The other day I got a call from one of those salesgirls at DSTV. When she asked if I had a few minutes I replied that I didn’t but I was polite and didn’t want to hang up brashly. We hadn’t renewed the DSTV at my office for a month and she wanted to know why. It was when she asked me ‘so what have you been watching?’ that I flipped. “What made you think I’ve been watching anything? Must I watch?”, I almost thundered. I then proceeded to end the call in the politest way I could. The DSTV agent was doing her work, but the call made me reflect on other issues.
We live in a world controlled by very powerful people who basically dictate how tomorrow will be. They already have today covered and we are the puppets dancing to their tunes. The super strategists of the corporate world especially those driven to max out profits and mindshare believe they have the world in the small of their palms, and they are right. They have evolved this reality that everyone must be ‘watching something, for example, and so DTSV is just somewhere in the food chain trying to get its share. We are the small fish they feed upon.
A phenomenon I had thought about sometime back is the competition for our time. Time has never been ‘money’ more than it is today. And smart companies are there just to take that time off you, especially if you don’t know its worth or you appear not to have any use for it. When I consider this competition for time, I see that in our part of the world, what we have are small timers. For example, we may have companies in technology, banking, oil and gas or communications but those companies are perhaps just lucky to be fed into the structure that they don’t own and could probably never own, somewhere in the middle. The crumbs they skim off the people looks big here but is almost nothing compared with the global numbers controlled by nations and companies who own the backbones – like satellites, massive servers, broadbands, technologies, inventions, innovations, discoveries, patents, databases (like Google), soft and hardwares. or military intelligence from whence most innovations flow. Even the academia… We are still stuck in decades past here while the academia has plugged into the future elsewhere. We trail behind by light-years even if we have a few bright stars who are able to understand and master what they are taught out there. I don’t see that originality of thought here yet. We aren’t poised to upset the world and create the future.. yet. We would have to try a lot harder. And the effort, must be herculean. No other choices.

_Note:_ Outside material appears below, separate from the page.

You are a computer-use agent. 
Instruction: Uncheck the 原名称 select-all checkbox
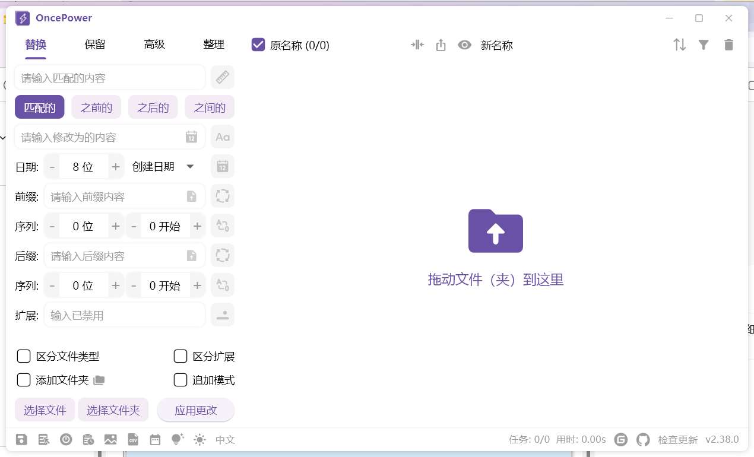[258, 45]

Time today has become extremely precious for several reasons. One of them is that human population has increased. Smart people exist everywhere, planning how to game and gyp each other, legitimately and otherwise, every second of the day. The competition for resources (even if they aren’t as scarce as predicted), has become cutthroat. The few at the top who can grab and hide the resources keep doing there, thereby creating a sense of desperation among the majority. Time is however the universal currency we have in equality. For one to make impact with one’s life, one has to spend time incubating one’s nest of eggs. You have to sit on your ideas and hope they hatch. You have to hustle. Get on the streets. Hit the road. These take time. In our part of the world, business is very personal. Hardly will anyone avail you an opportunity just because they get your great ideas in their mailbox, except those ideas are groundbreaking and world-shaking. And those do not come around very often. So since all of us have 24 hours a day which must be allocated between sleeping, tending to family, working, bathing and what have you, it is important to know that time, once spent, could never be recovered. It is therefore of utmost importance to guard one’s time, sorry, one’s money.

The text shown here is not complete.